Yes the dealer is ThruWay Spring and I believe its either an employee that does it or they have someone come in an do it for them, either way I've been very pleased and I like the look of how they did it. At first I thought where they cut out for the springs and how there were only 3 hinges that something might break. But 2 years later I'm still hammering on it and no probs.


----------



## carsoncity (Jan 8, 2006)

looks sweet, gotta try that


----------



## Dirt_Werx (Nov 26, 2005)

the one i built is a little different, but im liking the look of that, ill have to talk to you cause ive gotta build another for a diff truck and might have a questiond or 2, looks good though.


----------



## Grn Mtn (Sep 21, 2004)

No prob, my phone number is on my website.


----------



## jetskiman6969 (Dec 11, 2005)

Nice job!!!


----------



## BSDeality (Dec 5, 2005)

does anyone know if this style setup would work on a LD? Backdragging the 4-5" of ice pellets today was virtually non-existant.


----------



## DeereFarmer (Dec 12, 2005)

BSDeality;371403 said:


> does anyone know if this style setup would work on a LD? Backdragging the 4-5" of ice pellets today was virtually non-existant.

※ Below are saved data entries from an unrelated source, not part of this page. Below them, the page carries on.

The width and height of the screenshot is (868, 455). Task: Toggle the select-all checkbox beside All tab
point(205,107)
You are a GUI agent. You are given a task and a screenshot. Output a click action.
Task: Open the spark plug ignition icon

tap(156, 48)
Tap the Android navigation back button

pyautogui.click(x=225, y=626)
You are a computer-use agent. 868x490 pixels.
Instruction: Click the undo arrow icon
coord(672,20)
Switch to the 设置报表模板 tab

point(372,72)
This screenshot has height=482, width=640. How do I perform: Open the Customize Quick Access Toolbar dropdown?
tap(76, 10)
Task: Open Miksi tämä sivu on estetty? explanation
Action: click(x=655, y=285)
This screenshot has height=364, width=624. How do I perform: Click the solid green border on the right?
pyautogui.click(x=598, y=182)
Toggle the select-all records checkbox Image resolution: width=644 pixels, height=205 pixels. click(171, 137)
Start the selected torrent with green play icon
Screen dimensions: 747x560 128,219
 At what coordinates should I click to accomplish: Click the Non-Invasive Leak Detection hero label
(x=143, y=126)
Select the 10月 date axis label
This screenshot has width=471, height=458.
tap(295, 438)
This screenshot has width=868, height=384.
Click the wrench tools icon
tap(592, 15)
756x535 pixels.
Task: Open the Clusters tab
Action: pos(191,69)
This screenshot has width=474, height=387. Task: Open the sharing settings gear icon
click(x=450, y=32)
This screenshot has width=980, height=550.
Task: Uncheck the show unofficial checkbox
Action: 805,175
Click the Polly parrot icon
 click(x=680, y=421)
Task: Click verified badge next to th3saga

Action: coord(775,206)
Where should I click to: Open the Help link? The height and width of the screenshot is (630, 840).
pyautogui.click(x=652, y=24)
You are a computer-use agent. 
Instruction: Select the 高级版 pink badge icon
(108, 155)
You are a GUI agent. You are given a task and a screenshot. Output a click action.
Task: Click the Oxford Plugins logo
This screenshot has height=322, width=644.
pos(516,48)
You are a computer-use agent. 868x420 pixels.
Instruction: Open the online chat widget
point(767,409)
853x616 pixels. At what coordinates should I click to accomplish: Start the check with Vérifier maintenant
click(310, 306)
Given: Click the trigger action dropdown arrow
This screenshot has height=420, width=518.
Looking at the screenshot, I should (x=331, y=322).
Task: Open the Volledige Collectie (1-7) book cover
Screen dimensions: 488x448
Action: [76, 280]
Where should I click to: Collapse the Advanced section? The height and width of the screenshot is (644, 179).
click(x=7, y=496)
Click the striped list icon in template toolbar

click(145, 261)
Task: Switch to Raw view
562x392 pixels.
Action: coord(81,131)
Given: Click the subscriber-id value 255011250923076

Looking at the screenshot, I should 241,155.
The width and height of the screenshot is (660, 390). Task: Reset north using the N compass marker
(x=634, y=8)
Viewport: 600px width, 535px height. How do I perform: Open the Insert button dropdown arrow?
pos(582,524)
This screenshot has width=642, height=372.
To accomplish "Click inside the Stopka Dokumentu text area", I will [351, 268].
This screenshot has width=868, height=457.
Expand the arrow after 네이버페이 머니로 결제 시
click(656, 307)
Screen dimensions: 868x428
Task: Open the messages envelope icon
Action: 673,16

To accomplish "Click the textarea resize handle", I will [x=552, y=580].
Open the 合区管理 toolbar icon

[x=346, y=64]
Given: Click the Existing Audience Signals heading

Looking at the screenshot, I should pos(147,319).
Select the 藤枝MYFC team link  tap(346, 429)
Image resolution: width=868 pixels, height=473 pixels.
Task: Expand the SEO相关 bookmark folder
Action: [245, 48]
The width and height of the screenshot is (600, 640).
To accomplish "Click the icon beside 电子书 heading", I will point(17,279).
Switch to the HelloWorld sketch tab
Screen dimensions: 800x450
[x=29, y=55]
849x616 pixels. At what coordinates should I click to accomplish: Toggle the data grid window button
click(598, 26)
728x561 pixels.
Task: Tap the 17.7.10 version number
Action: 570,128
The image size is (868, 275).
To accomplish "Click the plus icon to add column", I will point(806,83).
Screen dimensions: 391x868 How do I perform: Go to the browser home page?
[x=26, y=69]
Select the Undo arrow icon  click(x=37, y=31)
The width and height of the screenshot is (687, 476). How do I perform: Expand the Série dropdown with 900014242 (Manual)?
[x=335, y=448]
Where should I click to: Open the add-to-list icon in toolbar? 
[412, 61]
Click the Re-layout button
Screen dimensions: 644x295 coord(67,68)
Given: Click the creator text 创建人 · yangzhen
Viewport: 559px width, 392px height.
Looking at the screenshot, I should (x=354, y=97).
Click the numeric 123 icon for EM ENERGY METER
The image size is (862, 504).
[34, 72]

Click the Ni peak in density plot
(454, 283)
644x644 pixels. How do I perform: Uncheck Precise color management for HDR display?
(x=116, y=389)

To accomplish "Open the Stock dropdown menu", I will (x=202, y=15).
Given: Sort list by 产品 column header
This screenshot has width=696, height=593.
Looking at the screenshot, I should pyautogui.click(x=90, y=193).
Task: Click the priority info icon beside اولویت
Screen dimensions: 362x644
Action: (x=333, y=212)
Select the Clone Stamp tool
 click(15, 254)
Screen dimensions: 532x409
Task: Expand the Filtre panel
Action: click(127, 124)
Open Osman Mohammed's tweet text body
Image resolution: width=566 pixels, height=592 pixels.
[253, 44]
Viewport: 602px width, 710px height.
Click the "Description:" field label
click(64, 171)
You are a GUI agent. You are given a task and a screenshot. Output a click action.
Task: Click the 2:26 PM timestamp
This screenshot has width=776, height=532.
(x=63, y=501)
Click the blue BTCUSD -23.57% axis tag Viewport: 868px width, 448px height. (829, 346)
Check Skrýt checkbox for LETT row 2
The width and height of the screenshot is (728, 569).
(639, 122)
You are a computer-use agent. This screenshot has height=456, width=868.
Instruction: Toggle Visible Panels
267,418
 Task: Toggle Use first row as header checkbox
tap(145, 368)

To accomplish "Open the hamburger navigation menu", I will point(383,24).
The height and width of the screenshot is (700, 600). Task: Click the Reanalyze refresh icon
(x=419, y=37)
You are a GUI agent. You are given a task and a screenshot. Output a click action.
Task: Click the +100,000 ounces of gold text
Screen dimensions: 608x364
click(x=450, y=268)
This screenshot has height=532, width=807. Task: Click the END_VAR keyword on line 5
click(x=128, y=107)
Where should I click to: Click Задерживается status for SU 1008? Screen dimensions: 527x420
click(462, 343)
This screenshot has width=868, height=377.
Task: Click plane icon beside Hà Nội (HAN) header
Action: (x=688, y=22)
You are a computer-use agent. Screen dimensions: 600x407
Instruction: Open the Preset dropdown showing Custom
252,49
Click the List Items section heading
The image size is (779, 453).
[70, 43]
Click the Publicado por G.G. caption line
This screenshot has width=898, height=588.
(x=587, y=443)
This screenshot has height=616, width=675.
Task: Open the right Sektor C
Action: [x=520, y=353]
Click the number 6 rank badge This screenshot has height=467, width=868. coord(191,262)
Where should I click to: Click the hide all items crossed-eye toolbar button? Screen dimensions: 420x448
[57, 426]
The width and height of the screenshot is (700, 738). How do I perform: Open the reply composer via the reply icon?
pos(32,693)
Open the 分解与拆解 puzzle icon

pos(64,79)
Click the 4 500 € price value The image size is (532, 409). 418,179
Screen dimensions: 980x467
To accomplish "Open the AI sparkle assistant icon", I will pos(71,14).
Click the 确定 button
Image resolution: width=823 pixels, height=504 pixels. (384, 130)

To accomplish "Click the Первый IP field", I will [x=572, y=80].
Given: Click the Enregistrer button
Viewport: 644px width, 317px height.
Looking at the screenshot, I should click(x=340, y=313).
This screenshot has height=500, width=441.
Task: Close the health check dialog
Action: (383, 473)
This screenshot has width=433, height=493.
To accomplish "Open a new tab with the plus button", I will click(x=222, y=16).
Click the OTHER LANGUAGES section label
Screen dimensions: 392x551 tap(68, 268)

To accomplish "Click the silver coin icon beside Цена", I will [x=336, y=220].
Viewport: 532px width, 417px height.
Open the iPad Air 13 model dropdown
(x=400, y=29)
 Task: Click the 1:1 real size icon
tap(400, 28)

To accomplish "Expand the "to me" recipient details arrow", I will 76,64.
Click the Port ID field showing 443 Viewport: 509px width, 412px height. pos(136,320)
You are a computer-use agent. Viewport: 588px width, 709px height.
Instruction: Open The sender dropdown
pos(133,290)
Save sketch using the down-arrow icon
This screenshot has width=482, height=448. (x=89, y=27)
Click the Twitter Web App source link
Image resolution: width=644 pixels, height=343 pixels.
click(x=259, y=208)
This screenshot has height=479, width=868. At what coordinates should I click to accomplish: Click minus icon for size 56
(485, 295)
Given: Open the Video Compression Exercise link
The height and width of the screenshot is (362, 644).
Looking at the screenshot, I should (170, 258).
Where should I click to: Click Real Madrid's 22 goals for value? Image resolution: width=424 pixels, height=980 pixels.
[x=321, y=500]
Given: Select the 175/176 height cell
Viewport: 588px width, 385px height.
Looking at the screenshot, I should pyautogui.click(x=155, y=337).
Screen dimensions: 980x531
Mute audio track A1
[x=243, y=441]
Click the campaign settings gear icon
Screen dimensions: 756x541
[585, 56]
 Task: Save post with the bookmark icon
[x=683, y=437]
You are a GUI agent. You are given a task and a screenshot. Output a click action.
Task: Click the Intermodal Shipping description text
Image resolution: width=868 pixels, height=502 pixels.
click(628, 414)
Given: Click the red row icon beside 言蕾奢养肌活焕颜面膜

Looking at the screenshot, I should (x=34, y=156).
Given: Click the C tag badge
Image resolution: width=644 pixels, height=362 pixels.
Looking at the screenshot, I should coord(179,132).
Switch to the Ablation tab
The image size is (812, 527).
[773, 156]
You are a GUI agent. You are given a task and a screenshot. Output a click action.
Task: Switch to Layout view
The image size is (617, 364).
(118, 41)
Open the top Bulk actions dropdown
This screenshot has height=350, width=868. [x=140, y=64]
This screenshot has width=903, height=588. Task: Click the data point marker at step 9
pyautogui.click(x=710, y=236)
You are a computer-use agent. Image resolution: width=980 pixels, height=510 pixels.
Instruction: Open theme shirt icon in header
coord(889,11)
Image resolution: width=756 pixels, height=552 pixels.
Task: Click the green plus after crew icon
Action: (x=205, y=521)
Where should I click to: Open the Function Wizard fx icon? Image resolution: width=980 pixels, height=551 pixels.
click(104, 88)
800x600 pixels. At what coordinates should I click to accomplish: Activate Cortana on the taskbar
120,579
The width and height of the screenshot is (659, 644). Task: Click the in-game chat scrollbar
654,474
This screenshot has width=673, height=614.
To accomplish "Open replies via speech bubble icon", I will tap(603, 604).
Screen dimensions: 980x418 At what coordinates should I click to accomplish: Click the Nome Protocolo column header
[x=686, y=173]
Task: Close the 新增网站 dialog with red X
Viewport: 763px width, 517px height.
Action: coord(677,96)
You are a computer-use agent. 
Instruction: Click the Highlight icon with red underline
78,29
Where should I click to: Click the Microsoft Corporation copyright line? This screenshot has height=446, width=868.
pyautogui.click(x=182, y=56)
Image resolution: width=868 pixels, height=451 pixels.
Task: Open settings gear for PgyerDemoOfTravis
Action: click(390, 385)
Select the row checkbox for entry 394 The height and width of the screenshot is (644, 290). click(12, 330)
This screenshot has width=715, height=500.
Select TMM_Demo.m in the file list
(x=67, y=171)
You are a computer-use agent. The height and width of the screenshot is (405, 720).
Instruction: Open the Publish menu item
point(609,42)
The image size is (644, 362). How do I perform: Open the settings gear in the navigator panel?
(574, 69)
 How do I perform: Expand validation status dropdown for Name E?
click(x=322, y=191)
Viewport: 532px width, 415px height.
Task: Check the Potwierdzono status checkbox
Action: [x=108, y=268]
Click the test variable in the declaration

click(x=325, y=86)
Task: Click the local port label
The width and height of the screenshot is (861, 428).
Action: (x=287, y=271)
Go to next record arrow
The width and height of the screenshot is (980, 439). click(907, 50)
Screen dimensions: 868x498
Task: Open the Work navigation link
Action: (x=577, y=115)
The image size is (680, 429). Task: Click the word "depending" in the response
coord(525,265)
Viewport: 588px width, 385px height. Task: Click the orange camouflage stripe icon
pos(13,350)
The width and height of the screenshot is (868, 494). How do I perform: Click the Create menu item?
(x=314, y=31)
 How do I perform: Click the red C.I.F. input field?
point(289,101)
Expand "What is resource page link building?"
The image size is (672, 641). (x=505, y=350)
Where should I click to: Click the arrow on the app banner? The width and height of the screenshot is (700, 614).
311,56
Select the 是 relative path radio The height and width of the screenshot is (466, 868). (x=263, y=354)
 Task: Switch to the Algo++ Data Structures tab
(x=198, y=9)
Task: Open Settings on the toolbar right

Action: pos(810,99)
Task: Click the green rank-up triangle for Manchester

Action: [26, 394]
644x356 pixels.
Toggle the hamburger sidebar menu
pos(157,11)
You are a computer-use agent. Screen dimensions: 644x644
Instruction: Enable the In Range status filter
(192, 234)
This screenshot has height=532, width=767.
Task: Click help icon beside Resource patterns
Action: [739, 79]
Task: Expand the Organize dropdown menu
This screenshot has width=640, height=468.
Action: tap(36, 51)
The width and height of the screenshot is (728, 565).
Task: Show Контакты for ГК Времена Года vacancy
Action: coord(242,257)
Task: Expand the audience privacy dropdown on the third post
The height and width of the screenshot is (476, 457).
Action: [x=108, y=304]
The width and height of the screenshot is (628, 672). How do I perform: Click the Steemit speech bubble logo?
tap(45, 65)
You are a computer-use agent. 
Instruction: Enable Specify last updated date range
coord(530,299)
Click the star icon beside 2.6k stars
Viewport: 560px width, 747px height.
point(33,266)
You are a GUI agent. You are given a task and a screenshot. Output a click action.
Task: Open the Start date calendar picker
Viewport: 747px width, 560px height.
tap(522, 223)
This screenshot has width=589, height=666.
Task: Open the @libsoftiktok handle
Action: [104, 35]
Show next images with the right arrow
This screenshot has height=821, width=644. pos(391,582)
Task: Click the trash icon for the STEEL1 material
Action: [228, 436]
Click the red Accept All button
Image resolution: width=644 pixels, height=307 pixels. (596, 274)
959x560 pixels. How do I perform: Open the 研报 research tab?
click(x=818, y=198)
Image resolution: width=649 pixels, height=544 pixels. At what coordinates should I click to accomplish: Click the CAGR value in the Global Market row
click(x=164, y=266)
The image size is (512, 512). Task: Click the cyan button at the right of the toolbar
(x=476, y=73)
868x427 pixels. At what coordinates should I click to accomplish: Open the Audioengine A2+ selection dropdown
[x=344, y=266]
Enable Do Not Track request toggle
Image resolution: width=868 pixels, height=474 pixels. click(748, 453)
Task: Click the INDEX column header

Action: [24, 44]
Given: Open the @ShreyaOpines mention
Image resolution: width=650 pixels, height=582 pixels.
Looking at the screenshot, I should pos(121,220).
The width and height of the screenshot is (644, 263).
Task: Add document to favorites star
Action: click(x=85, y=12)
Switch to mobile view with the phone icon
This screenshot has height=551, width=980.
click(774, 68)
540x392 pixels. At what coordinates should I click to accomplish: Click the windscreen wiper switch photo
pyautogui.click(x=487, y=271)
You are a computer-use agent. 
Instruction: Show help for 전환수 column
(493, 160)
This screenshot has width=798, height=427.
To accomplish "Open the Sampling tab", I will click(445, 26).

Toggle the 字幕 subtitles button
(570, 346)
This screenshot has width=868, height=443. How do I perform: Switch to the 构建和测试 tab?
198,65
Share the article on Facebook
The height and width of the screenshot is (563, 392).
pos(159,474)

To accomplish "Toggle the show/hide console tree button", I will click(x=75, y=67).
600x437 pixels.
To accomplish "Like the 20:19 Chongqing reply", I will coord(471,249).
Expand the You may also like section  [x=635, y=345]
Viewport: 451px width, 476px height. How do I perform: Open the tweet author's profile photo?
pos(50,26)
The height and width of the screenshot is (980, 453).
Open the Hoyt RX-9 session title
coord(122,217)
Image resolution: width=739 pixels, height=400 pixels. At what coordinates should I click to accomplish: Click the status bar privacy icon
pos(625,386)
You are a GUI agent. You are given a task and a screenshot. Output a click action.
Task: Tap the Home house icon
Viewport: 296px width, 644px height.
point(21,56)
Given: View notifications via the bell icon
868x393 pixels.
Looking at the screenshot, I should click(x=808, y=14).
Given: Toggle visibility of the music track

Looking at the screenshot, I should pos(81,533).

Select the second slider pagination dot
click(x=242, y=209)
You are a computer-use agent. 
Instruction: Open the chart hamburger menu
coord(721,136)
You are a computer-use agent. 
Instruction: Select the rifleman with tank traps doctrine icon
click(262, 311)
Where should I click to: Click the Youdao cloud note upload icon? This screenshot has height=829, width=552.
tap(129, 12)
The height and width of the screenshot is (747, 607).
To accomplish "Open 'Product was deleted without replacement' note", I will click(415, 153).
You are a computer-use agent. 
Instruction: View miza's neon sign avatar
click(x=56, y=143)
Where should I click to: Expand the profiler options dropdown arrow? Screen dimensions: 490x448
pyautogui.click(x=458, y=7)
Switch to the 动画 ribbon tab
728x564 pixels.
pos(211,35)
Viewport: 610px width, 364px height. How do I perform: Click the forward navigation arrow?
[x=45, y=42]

Yup, it'll work. I had one on my LD, but never used it. Sorry to hijack your thread Grn Mtn.


----------



## BSDeality (Dec 5, 2005)

First Time Out;371420 said:


> Yup, it'll work. I had one on my LD, but never used it. Sorry to hijack your thread Grn Mtn.


do you still have it? wanna part with it?


----------



## DeereFarmer (Dec 12, 2005)

Sorry, I sold it in the fall. I bought it from BDavis on here. Check with him, he might have a few laying around.


----------